The classroom as well as the playground can be hot this time of year and hydration becomes very important. Make sure both you and your kids aren't going to school without something to drink.  Water is always a great idea and there's Sportwaters and natural-ingredient sports drinks to help kiddos stay hydrated.  Choose what works best for your kid's personal preference and if possible, choose a larger bottle with a larger opening to make hydrating or refilling simple.

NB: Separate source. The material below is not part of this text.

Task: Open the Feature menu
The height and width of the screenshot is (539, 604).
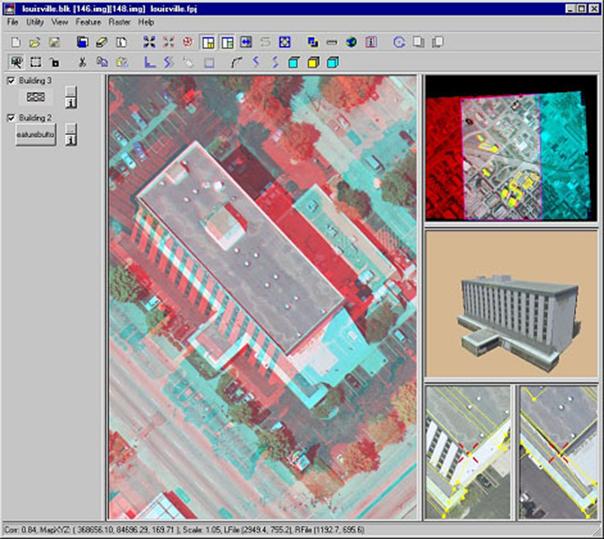Action: point(88,21)
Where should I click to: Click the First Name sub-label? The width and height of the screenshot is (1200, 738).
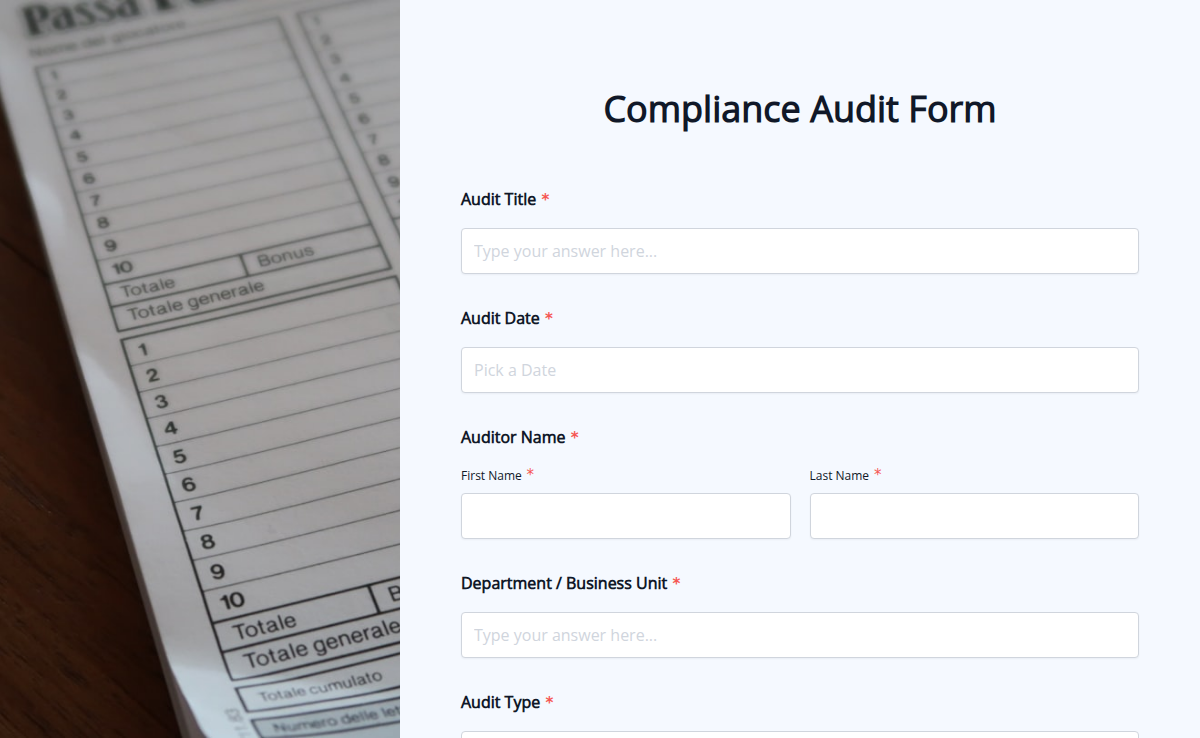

Another challenge with busy school schedules is avoiding the siren-song of the drive-thru on busy nights. One simple, cost-effective and quick solution is to think inside the can.  We talk a lot about the nutrition of fresh produce, but there is a lot of nutritional benefit to be found in canned foods.  Kids and adults who use six or more canned foods per week are more likely to have diets higher in 17 essential nutrients. Remember that fresh fruits and vegetables are harvested at the peak of ripeness and canned within only four hours, sealing in their nutrition and flavor – as opposed to the produce liquefying in your refrigerator drawer.  Recipes like a chicken burrito salad bowl comes together in a snap with ingredients you can always keep on hand in your pantry and definitely beats any drive-thru fare.

Reinvent old favorites.  If your child starts to complain about the lack of variety in his lunchbox but you both know they are too picky to try the adventurous lunch ideas you find online and on Pinterest, come up with ways to reinvent old favorites.  There’s nothing nutritionally inferior with a PB&J paired with some fruit and veggies - just  get creative with the presentation.  Go ahead and roll out the slice of bread, slather it up with heart-healthy nut or seed butter, whole-fruit jam and roll it up into cute little cylinders.  

Keep kiddos involved in the planning and packing of their lunches.  Not only should they have some say as to which fruit they are willing to eat, but are also their own portion expert.  Don’t overdo the portion sizes.  Sometimes a mountain of baby carrots looks too overwhelming to even try, but 5 baby carrots isn’t so threatening and is easily eaten.  Use the handful rule to keep portions age appropriate.  Remember that small kids with small hands only need small portions. Keeping it small keeps it from being overwhelming and tossed uneaten into the garbage can.  Food is only as nourishing as it is appealing, because if it doesn’t make into the mouth, it doesn’t provide any nutrition.